* Exercise aim: Nothing should differ between your answer and the records below.

[Saved data entries]
◆ ◆ ◆
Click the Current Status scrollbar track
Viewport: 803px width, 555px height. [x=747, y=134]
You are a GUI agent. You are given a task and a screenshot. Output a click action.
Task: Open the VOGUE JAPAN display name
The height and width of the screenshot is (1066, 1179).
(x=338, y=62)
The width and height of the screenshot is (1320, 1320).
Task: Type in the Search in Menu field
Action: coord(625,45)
◆ ◆ ◆
* Result of the exercise:
Click the Current Status scrollbar track
Viewport: 803px width, 555px height. [x=747, y=134]
You are a GUI agent. You are given a task and a screenshot. Output a click action.
Task: Open the VOGUE JAPAN display name
The height and width of the screenshot is (1066, 1179).
(x=338, y=62)
The width and height of the screenshot is (1320, 1320).
Task: Type in the Search in Menu field
Action: coord(625,45)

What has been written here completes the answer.